> **TEXTE CITÉ**
* * *

Chroniques de la loose surfistique ordinaire

Frustration

[Spot non précisé], 12h45.

Ma foi, ça m'a l'air pas mal du tout cette affaire! Just Bro, déjà sur place, m'avait promis "un bon mètre/un petit mètre vingt" (ce qui signifie dans son jargon "une hauteur d'homme"), et la houle semble effectivement au rendez-vous. En plus, avec le vent side-off, les vagues sont glass et ouvrent bien. Après un rapide check, accompagné du collègue/covoituriste, nous décidons d'un commun accord d'aller poser le camion quelques centaines de mètres plus loin, face à un peak secondaire, pour profiter d'un maximum de tranquillité...

Hélas, une fois changés, nous nous rendons à l'escalier permettant d'accéder à la plage pour constater que celui-ci est condamné. Avec les tempêtes hivernales, le sable a foutu le camp et les marches terminent leur course dans le vide, un mètre cinquante au dessus des structures métalliques habituellement ensevelies, et qui aujourd'hui exposent leurs arêtes aussi tranchantes que rouillées aux pieds des innocents promeneurs. D'accès condamné en accès condamné, nous atteignons finalement le sable à l'endroit exact où nous avions checké quelques minutes plus tôt. Le temps et l'énergie perdus dans l'opération font naître en moi un germe de frustration que je compte bien balayer dès mes premières vagues.

* * *

> **LISTE**
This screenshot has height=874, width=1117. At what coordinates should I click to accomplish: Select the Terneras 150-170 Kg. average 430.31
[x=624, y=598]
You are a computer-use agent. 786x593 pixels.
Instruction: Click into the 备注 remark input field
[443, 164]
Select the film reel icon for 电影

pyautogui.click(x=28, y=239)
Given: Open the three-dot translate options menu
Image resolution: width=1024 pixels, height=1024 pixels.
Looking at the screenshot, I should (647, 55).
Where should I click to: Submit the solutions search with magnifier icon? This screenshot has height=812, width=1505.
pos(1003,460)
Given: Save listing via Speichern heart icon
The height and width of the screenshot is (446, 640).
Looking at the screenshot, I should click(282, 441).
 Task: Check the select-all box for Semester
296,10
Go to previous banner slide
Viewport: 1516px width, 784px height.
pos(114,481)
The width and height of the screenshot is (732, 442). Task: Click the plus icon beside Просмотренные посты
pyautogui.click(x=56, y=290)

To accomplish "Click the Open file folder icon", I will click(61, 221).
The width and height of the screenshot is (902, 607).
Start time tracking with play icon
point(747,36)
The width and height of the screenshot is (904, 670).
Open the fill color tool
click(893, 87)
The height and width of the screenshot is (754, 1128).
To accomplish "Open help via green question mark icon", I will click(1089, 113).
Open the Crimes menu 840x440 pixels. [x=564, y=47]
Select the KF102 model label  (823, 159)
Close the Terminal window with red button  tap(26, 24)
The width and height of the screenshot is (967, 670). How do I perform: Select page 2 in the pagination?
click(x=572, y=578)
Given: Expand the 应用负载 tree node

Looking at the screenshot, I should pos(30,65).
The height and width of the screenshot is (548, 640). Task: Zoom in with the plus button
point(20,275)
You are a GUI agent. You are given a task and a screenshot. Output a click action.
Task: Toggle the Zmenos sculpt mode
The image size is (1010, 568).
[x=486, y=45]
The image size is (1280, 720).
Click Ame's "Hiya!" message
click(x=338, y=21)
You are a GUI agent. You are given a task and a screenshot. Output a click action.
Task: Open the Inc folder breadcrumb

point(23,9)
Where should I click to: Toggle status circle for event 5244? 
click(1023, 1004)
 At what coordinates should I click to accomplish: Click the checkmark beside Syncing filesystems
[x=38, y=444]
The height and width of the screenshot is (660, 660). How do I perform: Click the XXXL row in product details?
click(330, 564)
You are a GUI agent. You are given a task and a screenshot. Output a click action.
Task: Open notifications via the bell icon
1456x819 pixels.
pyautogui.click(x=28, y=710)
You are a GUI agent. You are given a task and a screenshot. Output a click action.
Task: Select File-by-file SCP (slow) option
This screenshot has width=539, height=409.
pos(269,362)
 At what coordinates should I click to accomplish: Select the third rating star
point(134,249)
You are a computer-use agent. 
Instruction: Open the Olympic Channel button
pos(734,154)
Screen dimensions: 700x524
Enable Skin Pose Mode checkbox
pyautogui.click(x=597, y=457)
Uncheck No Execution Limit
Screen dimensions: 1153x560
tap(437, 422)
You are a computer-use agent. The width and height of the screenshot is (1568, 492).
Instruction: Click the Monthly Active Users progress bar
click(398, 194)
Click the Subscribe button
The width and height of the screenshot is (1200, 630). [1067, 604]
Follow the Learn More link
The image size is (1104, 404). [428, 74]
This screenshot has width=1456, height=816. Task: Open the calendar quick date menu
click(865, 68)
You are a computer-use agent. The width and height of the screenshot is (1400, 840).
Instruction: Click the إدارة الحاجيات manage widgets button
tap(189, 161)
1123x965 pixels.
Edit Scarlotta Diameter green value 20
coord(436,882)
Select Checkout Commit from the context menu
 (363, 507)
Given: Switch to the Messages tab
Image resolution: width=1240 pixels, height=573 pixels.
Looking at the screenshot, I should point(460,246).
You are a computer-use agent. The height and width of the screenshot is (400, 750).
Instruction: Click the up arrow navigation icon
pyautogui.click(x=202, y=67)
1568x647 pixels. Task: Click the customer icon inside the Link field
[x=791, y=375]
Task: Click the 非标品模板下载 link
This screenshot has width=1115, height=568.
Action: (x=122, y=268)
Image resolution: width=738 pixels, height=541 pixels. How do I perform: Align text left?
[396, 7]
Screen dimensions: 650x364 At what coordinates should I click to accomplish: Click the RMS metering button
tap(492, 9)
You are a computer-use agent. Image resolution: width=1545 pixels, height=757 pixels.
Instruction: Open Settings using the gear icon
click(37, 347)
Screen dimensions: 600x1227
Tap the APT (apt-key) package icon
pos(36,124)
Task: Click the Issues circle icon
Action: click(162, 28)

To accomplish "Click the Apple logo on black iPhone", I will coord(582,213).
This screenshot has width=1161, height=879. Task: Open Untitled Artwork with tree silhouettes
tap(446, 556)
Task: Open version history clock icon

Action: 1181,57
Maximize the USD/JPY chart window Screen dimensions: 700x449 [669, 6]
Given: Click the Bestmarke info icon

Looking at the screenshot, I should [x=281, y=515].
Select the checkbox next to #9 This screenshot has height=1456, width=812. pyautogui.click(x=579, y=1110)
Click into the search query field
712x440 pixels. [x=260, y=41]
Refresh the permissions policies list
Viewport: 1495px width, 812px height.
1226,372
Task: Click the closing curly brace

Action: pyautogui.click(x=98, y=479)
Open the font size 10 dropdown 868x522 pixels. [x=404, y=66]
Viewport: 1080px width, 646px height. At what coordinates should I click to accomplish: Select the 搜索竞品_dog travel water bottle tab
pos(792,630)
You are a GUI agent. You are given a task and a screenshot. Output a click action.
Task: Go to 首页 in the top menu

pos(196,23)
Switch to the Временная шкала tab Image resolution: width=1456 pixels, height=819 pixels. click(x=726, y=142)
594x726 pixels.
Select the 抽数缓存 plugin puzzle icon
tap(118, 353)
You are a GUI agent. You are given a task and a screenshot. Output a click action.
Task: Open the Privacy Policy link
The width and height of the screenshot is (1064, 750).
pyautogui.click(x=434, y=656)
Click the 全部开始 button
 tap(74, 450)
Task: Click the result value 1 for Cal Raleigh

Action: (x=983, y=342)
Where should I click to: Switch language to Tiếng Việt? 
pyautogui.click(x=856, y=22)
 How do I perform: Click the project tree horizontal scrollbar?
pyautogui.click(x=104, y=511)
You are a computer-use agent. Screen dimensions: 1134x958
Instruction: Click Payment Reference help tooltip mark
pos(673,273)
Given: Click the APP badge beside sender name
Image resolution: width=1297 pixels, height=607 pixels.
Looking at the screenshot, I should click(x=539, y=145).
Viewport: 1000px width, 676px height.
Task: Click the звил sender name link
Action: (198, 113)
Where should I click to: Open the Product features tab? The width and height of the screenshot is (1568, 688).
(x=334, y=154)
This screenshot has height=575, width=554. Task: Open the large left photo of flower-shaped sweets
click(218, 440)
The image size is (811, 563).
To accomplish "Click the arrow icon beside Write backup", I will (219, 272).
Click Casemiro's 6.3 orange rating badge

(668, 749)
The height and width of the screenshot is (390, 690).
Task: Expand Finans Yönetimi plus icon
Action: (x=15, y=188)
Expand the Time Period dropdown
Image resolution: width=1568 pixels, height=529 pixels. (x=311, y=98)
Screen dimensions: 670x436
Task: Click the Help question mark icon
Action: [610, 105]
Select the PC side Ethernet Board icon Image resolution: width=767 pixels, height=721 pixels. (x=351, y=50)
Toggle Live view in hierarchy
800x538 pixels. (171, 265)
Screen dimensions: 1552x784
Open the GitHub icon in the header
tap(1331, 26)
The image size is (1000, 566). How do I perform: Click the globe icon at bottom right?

* * *

> **VOTRE OBJECTIF**
Relevez dans la chronique de surf toutes les mesures exprimées en mètres.

> **RÉPONSE**
- un bon mètre
- un petit mètre vingt
- quelques centaines de mètres
- un mètre cinquante